There’s also a nice interplay between small features and fast turnaround when it comes to merge conflicts. Small features are less likely to conflict, and when they do, the resolution of the conflict tends to be easier to understand. At the same time, small features are easier to get out quickly, which reduces the likelihood of conflicts yet more.

Why now?

You might wonder why this approach emerged now. After all, Jane Street has been around for more than 15 years, and building systems in OCaml for 12 of those years.

I think the answer has to do with tools. Tools change the constants of your development universe, warping the fabric of your day-to-day work by enough that different equilibria become possible. The Iron style depends on a collection of different improvements to our tools, and if you take just a few of them away, the style starts to fall apart.

The major systems that are relevant here are:

Let’s talk about each of these individually.

Iron

Iron is responsible for managing the different changes (called features) that are being worked on, organizing both code review and the management and merging of these features. The push towards long chains of small features puts a lot of pressure on Iron’s performance. If a change that would have been one feature becomes seven, you need to do seven times as many feature operations. As a result, the performance of those operations becomes absolutely critical to the user experience.

To that end, we’ve done a lot of work to make the system more responsive and lightweight. For example, Iron keeps a cache of pre-populated source checkouts to make creating a new feature almost instantaneous. Iron also uses the fact that it knows what review a given user has to do, and uses that information to prefetch the relevant features.

We’ve also done work to simplify working with chains of features. When you have seven features instead of one, you really want the ability to release the entire chain as a single action. We’ve built automation in Iron to do just that.

The need to make review fast also means that you need Iron to act as an effective communication mechanism. Iron comes with a dashboard that tells all the users involved what features they need to work on and what they’re expected to do next.

Inline tests

Many developers are reluctant to write tests, and I think a large part of the reason isn’t that writing the tests themselves is painful; it’s all the work around setting up the tests that people find disheartening.

For that reason, we’ve long thought it important to make adding a new test require as little bureaucracy as possible. In our codebase, just adding a let%expect_test declaration to the source ensures that the test is registered and will be included in our continuous-integration testing, meaning that no one can release a feature that breaks that test.

For expect tests in particular, we’ve built pretty good editor side support, with key bindings for rerunning a test, bringing up the colorized diff showing how a given test failed, and accepting the new version of a test.

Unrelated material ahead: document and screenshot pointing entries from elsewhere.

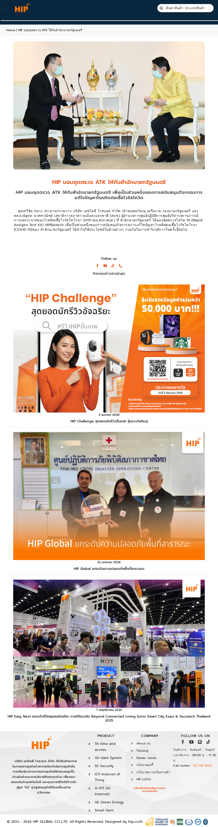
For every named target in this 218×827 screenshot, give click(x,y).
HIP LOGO (143, 779)
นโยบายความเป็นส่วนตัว (153, 772)
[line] (200, 742)
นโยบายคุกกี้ (144, 765)
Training (142, 750)
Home (10, 30)
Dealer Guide (146, 758)
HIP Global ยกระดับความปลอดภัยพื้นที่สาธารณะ (109, 568)
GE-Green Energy (109, 802)
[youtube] (105, 265)
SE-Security (104, 766)
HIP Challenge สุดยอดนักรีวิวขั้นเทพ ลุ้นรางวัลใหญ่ (109, 421)
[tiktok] (113, 265)
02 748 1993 (202, 765)
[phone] (120, 265)
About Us (143, 743)
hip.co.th (135, 821)
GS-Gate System (108, 757)
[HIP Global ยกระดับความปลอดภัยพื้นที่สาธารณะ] (109, 433)
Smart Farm (104, 810)
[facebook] (97, 265)
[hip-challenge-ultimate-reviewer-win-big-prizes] (109, 286)
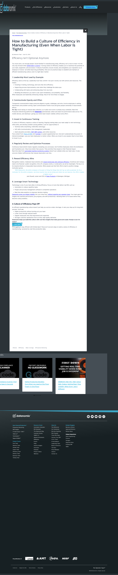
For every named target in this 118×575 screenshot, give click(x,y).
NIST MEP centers (36, 132)
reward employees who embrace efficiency (56, 162)
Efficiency (21, 347)
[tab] (34, 395)
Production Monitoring (41, 347)
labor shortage (30, 347)
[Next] (83, 376)
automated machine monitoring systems (37, 151)
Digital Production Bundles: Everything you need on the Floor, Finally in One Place (37, 384)
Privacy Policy (40, 567)
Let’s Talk (17, 224)
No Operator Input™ (99, 568)
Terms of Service (32, 567)
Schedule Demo (90, 7)
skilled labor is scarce (33, 65)
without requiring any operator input (59, 194)
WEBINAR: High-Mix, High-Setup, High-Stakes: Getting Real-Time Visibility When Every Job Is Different (69, 385)
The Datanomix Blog (17, 35)
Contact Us (15, 567)
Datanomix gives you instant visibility (23, 194)
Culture (15, 347)
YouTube (38, 134)
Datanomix (38, 111)
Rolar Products (50, 176)
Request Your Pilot (23, 567)
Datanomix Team (18, 54)
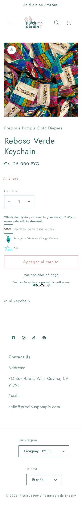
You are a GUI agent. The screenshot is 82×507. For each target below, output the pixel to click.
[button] (11, 23)
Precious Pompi (31, 496)
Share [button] (13, 178)
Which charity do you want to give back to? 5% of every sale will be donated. (40, 219)
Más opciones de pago (41, 275)
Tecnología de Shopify (59, 496)
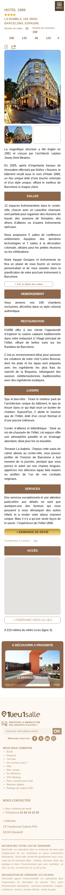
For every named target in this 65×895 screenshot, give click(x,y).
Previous (6, 135)
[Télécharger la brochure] (6, 47)
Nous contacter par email (19, 781)
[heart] (10, 55)
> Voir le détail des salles (29, 284)
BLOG (9, 751)
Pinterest (11, 755)
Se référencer (13, 773)
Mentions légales (15, 784)
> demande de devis (32, 532)
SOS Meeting (13, 777)
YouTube (11, 759)
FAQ (8, 766)
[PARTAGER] (13, 46)
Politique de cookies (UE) (19, 788)
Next (58, 135)
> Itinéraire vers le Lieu (32, 620)
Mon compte (13, 770)
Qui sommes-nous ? (17, 762)
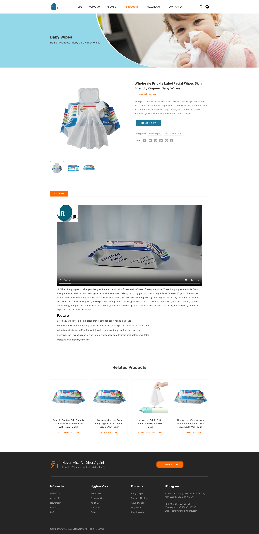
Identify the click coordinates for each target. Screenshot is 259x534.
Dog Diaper (137, 507)
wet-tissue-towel (173, 133)
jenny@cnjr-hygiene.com (184, 510)
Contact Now (170, 464)
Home (79, 6)
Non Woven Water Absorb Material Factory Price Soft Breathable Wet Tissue (190, 423)
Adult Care (96, 502)
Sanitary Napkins (139, 498)
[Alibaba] (203, 529)
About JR (112, 6)
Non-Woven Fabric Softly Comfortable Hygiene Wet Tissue (150, 423)
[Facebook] (204, 529)
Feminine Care (98, 498)
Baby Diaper (137, 493)
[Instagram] (207, 529)
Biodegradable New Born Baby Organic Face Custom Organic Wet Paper (109, 423)
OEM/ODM (94, 6)
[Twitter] (206, 529)
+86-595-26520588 (180, 503)
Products (132, 6)
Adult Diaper (137, 502)
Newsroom (154, 6)
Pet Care (95, 507)
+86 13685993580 (186, 507)
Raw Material (137, 512)
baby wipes (73, 289)
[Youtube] (208, 529)
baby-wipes (155, 133)
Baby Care (78, 42)
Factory (54, 507)
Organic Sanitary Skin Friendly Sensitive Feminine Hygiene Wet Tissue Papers (68, 423)
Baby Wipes (93, 42)
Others (94, 512)
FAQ (52, 512)
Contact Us (176, 6)
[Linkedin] (205, 529)
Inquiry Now (149, 123)
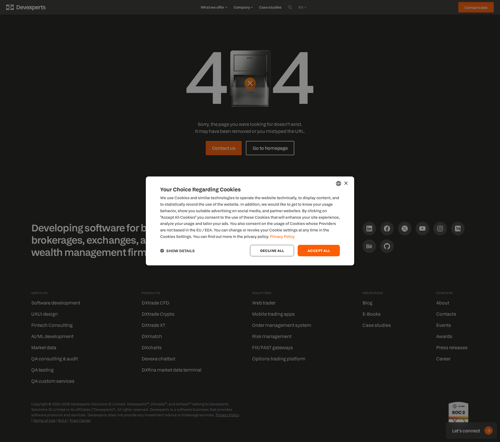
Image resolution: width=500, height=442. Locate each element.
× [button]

These are small efficiencies, but they add up. The end result is that we do a lot more testing with these tools in place than we did without them.

Jenga

Jenga has contributed to the Iron style in a number of ways. Probably the single most important thing is compilation speed. Small features are a lot more palatable if switching between features is efficient, and a big part of that efficiency comes from Jenga.

Jenga is also critical to the automation of tests I mentioned above. Jenga is a key contributor to the low overhead of adding a new test. And the efficient parallelization that Jenga provides helps makes testing faster too, which makes it possible to add more tests.

Summing up

One of the things that’s become clear to me over the years is that tools are critical to keeping people efficient as an organization grows. By default, everything gets harder as you get bigger; you try to solve tougher problems; as your software grows there are more complex interactions between different parts of your infrastructure; and the organization itself becomes more complex.

One key tool for maintaining the ability of each individual developer to get things done is to invest in sharpening their tools. And if you do it right, that tool sharpening doesn’t just make the things they’re doing now easier. It can open up new and unexpected ways of working.